I appreciate the authors for addressing my concerns regarding the additional DUSt3R backbone, generalizability to outdoor scenes, MASt3R backbone fine-tuning, and robustness to noisy masks. I may still have some concerns:

Similar to other reviewers, I still have concerns about the novelty, as the key backbone difference only lies in using MASt3R’s descriptor head as a segmentation head for semantic matching.

Additionally, I would like to point out that DUSt3R is not trained for the matching task. The key distinction between DUSt3R and MASt3R is the incorporation of a matching loss. Therefore, using the DUSt3R backbone as a comparison to MASt3R's could help demonstrate the effectiveness of the explicit formulation of image matching.

In the additional noisy mask results, why not directly evaluate on ScanNet++ with noisy masks to compare with the results in Table 1?

Best,

jith

评论

Thanks very much, jith, for your response.

Novelty

In addition to our response in the “Novelty” section in the rebuttal, we emphasize the novelty of our paper in terms of the new knowledge/insights that have never been reported in the prior art. We have established, for the first time, that “feature distinctiveness at the pixel level does not necessarily translate to the instance level” (L225). We show that a highly accurate local feature matching method (MASt3R) falls short at segment/instance matching when used off-the-shelf (Table 1). Furthermore, our ablation studies (Table 5 and 2nd table in mks5’s rebuttal) show a surprising trend inversion in how different leading backbones behave: DINOv2 (a 2D foundation model) is better than MASt3R (a geometric foundation model) for off-the-shelf segment matching (SegMatch block in Table 1), but (Seg)MASt3R is better than DINOv2 when trained for the task of segment matching (Table 5), which reinforces our claim that “geometric context is essential” (L286) for the segment matching task. Finally, we would like to re-emphasize the simplicity of our proposed pipeline (which in itself never existed before) as a rather positive aspect of this work that is able to deliver remarkable results for the underexplored segment matching task as well as the downstream tasks of mapping and navigation.

Backbone difference

Additionally, we clarify that our segment-feature head is separate from MASt3R's local feature matching head (Line 113-115) and that we only initialize with local feature head’s weights. Since we keep the decoder frozen (Line 108), we retain MASt3R’s original local feature matching head, enabling simultaneous matching capability at both point and segment level through a single forward pass. Further, we have demonstrated that a separate segment-matching head is necessary since the MASt3R’s original local features are not amenable to segment-level aggregation/description, as observed in Table 1 (MASt3R in the SegMatch block).

Noisy Masks on ScanNet++:

In the Table below, we now present results on ScanNet++ using FastSAM masks for both the reference and the query image, which can be directly compared with Table 1. It can be observed that SegMASt3R achieves superior results across the board by a large margin, whereas even on the narrow baseline setting our framework is on par with the best of the methods being compared.

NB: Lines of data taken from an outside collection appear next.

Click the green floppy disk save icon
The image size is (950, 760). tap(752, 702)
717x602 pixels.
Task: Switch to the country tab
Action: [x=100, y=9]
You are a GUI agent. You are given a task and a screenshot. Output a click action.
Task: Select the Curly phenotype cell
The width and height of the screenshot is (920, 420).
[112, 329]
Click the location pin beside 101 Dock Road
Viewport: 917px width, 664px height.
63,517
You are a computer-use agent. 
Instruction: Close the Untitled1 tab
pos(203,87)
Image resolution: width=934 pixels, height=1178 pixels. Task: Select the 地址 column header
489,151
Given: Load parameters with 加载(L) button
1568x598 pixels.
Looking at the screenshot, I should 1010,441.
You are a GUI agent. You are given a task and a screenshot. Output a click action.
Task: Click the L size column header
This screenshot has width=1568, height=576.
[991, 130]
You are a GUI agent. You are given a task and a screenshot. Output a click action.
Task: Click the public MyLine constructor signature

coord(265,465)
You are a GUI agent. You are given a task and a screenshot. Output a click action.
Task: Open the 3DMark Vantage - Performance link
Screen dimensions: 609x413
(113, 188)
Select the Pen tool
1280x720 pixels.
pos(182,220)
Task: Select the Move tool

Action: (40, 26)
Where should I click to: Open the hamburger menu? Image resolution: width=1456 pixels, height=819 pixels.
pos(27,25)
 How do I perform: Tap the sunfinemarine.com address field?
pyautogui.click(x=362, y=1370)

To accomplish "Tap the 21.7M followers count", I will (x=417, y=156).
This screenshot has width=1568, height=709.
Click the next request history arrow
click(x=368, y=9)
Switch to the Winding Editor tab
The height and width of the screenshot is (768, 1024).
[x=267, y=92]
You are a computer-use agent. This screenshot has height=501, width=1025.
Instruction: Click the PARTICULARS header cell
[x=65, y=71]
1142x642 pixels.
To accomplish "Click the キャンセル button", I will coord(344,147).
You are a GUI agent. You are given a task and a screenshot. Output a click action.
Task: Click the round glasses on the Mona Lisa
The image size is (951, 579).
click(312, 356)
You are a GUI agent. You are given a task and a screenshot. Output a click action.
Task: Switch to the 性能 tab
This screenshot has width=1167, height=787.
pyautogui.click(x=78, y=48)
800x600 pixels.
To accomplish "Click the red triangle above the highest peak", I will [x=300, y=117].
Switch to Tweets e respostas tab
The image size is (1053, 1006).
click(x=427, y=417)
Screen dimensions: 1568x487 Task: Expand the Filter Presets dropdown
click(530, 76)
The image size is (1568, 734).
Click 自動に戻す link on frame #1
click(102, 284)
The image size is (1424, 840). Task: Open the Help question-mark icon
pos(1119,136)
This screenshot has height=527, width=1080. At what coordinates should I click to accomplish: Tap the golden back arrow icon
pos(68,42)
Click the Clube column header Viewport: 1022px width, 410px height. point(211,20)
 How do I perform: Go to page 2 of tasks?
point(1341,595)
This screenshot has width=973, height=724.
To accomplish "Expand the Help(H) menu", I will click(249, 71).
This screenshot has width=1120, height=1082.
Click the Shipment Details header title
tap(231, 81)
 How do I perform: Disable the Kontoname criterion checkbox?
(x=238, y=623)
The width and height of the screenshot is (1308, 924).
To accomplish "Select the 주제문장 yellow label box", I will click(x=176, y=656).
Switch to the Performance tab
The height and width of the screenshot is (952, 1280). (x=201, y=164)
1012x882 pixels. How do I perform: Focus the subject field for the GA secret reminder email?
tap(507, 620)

MethodAUPRC (0-45)R@1 (0-45)R@5 (0-45)AUPRC (45-90)R@1 (45-90)R@5 (45-90)AUPRC (90-135)R@1 (90-135)R@5 (90-135)AUPRC (135-180)R@1 (135-180)R@5 (135-180)AUPRC (Overall)R@1 (Overall)R@5 (Overall)
SAM2 (Video Prop)41.343.847.233.236.740.221.626.631.914.319.624.627.631.636.2
DINOv2-g14-AVG28.735.045.220.930.243.616.226.842.315.425.841.720.329.443.2
MASt3R25.527.436.322.625.235.220.724.335.121.026.237.422.425.836.0
SegMASt3R40.442.746.439.041.845.837.741.245.837.641.546.338.741.846.1

(continued in next comment to adjust for character limit)

评论

DUSt3R Backbone

Additionally, I would like to point out that DUSt3R is not trained for the matching task. The key distinction between DUSt3R and MASt3R is the incorporation of a matching loss.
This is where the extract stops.